Task statement: Repeat, exactly and completely, the entries shown underneath.

Given information:
================================
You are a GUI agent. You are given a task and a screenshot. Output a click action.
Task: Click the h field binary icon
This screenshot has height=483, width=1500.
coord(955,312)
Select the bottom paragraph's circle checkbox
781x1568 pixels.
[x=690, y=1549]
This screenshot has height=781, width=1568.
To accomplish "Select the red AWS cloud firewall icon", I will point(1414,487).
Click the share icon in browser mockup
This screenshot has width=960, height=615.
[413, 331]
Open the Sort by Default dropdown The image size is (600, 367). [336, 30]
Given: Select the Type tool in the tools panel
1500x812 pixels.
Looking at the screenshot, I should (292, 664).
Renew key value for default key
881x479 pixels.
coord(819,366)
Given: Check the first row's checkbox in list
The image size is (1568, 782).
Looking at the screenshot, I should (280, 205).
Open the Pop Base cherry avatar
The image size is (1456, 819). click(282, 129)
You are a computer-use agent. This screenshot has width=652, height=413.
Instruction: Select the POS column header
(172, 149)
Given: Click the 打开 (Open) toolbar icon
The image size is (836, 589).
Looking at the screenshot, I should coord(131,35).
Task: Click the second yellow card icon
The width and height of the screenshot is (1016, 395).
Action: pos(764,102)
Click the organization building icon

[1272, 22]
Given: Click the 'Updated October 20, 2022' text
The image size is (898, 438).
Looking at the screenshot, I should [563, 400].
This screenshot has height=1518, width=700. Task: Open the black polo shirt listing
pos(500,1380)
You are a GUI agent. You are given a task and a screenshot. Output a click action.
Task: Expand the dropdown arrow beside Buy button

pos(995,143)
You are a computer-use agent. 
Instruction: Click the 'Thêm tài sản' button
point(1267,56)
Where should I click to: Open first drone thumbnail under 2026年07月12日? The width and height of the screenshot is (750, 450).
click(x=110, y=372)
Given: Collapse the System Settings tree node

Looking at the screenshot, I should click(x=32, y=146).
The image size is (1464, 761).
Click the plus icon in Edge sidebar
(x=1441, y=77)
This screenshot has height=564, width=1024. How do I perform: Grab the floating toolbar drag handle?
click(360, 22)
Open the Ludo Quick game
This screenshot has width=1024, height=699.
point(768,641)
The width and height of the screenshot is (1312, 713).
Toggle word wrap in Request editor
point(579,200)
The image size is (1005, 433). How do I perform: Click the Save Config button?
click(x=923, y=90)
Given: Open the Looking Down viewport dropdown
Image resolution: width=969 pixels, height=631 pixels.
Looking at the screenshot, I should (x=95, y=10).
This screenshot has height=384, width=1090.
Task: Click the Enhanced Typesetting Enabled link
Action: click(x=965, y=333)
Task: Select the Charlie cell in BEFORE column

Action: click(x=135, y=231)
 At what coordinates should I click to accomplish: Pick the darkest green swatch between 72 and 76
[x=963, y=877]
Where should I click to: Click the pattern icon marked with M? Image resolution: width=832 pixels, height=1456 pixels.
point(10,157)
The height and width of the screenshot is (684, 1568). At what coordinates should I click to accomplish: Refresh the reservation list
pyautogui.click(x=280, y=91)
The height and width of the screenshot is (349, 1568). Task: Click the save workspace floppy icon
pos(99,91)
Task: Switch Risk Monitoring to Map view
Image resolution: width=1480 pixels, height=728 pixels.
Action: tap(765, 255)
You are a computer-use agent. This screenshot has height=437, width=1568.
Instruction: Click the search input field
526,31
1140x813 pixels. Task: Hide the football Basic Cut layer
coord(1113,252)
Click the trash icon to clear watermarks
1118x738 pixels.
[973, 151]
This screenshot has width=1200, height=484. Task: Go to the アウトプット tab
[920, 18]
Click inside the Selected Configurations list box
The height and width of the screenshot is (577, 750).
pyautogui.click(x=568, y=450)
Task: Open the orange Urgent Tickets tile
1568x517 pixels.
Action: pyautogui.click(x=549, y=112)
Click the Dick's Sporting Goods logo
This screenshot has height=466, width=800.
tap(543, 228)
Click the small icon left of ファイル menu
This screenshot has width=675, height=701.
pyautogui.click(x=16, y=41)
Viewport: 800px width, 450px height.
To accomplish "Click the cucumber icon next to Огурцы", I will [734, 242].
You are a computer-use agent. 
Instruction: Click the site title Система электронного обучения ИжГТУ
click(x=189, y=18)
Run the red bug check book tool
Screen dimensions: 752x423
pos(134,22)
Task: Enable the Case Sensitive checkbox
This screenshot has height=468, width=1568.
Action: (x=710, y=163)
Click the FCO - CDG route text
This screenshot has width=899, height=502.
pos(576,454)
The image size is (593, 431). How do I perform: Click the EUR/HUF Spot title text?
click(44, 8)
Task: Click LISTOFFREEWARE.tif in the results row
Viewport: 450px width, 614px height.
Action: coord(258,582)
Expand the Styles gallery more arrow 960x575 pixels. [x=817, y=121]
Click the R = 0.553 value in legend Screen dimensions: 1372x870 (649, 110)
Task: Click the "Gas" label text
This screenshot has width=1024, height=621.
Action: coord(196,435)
================================
Task solution:
You are a GUI agent. You are given a task and a screenshot. Output a click action.
Task: Click the h field binary icon
This screenshot has height=483, width=1500.
coord(955,312)
Select the bottom paragraph's circle checkbox
781x1568 pixels.
[x=690, y=1549]
This screenshot has height=781, width=1568.
To accomplish "Select the red AWS cloud firewall icon", I will point(1414,487).
Click the share icon in browser mockup
This screenshot has width=960, height=615.
[413, 331]
Open the Sort by Default dropdown The image size is (600, 367). [336, 30]
Given: Select the Type tool in the tools panel
1500x812 pixels.
Looking at the screenshot, I should (292, 664).
Renew key value for default key
881x479 pixels.
coord(819,366)
Given: Check the first row's checkbox in list
The image size is (1568, 782).
Looking at the screenshot, I should (280, 205).
Open the Pop Base cherry avatar
The image size is (1456, 819). click(282, 129)
You are a computer-use agent. This screenshot has width=652, height=413.
Instruction: Select the POS column header
(172, 149)
Given: Click the 打开 (Open) toolbar icon
The image size is (836, 589).
Looking at the screenshot, I should coord(131,35).
Task: Click the second yellow card icon
The width and height of the screenshot is (1016, 395).
Action: pos(764,102)
Click the organization building icon

[1272, 22]
Given: Click the 'Updated October 20, 2022' text
The image size is (898, 438).
Looking at the screenshot, I should [563, 400].
This screenshot has height=1518, width=700. Task: Open the black polo shirt listing
pos(500,1380)
You are a GUI agent. You are given a task and a screenshot. Output a click action.
Task: Expand the dropdown arrow beside Buy button

pos(995,143)
You are a computer-use agent. 
Instruction: Click the 'Thêm tài sản' button
point(1267,56)
Where should I click to: Open first drone thumbnail under 2026年07月12日? The width and height of the screenshot is (750, 450).
click(x=110, y=372)
Given: Collapse the System Settings tree node

Looking at the screenshot, I should click(x=32, y=146).
The image size is (1464, 761).
Click the plus icon in Edge sidebar
(x=1441, y=77)
This screenshot has height=564, width=1024. How do I perform: Grab the floating toolbar drag handle?
click(360, 22)
Open the Ludo Quick game
This screenshot has width=1024, height=699.
point(768,641)
The width and height of the screenshot is (1312, 713).
Toggle word wrap in Request editor
point(579,200)
The image size is (1005, 433). How do I perform: Click the Save Config button?
click(x=923, y=90)
Given: Open the Looking Down viewport dropdown
Image resolution: width=969 pixels, height=631 pixels.
Looking at the screenshot, I should (x=95, y=10).
This screenshot has height=384, width=1090.
Task: Click the Enhanced Typesetting Enabled link
Action: click(x=965, y=333)
Task: Select the Charlie cell in BEFORE column

Action: click(x=135, y=231)
 At what coordinates should I click to accomplish: Pick the darkest green swatch between 72 and 76
[x=963, y=877]
Where should I click to: Click the pattern icon marked with M? Image resolution: width=832 pixels, height=1456 pixels.
point(10,157)
The height and width of the screenshot is (684, 1568). At what coordinates should I click to accomplish: Refresh the reservation list
pyautogui.click(x=280, y=91)
The height and width of the screenshot is (349, 1568). Task: Click the save workspace floppy icon
pos(99,91)
Task: Switch Risk Monitoring to Map view
Image resolution: width=1480 pixels, height=728 pixels.
Action: tap(765, 255)
You are a computer-use agent. This screenshot has height=437, width=1568.
Instruction: Click the search input field
526,31
1140x813 pixels. Task: Hide the football Basic Cut layer
coord(1113,252)
Click the trash icon to clear watermarks
1118x738 pixels.
[973, 151]
This screenshot has width=1200, height=484. Task: Go to the アウトプット tab
[920, 18]
Click inside the Selected Configurations list box
The height and width of the screenshot is (577, 750).
pyautogui.click(x=568, y=450)
Task: Open the orange Urgent Tickets tile
1568x517 pixels.
Action: pyautogui.click(x=549, y=112)
Click the Dick's Sporting Goods logo
This screenshot has height=466, width=800.
tap(543, 228)
Click the small icon left of ファイル menu
This screenshot has width=675, height=701.
pyautogui.click(x=16, y=41)
Viewport: 800px width, 450px height.
To accomplish "Click the cucumber icon next to Огурцы", I will [734, 242].
You are a computer-use agent. 
Instruction: Click the site title Система электронного обучения ИжГТУ
click(x=189, y=18)
Run the red bug check book tool
Screen dimensions: 752x423
pos(134,22)
Task: Enable the Case Sensitive checkbox
This screenshot has height=468, width=1568.
Action: (x=710, y=163)
Click the FCO - CDG route text
This screenshot has width=899, height=502.
pos(576,454)
The image size is (593, 431). How do I perform: Click the EUR/HUF Spot title text?
click(44, 8)
Task: Click LISTOFFREEWARE.tif in the results row
Viewport: 450px width, 614px height.
Action: coord(258,582)
Expand the Styles gallery more arrow 960x575 pixels. [x=817, y=121]
Click the R = 0.553 value in legend Screen dimensions: 1372x870 (649, 110)
Task: Click the "Gas" label text
This screenshot has width=1024, height=621.
Action: coord(196,435)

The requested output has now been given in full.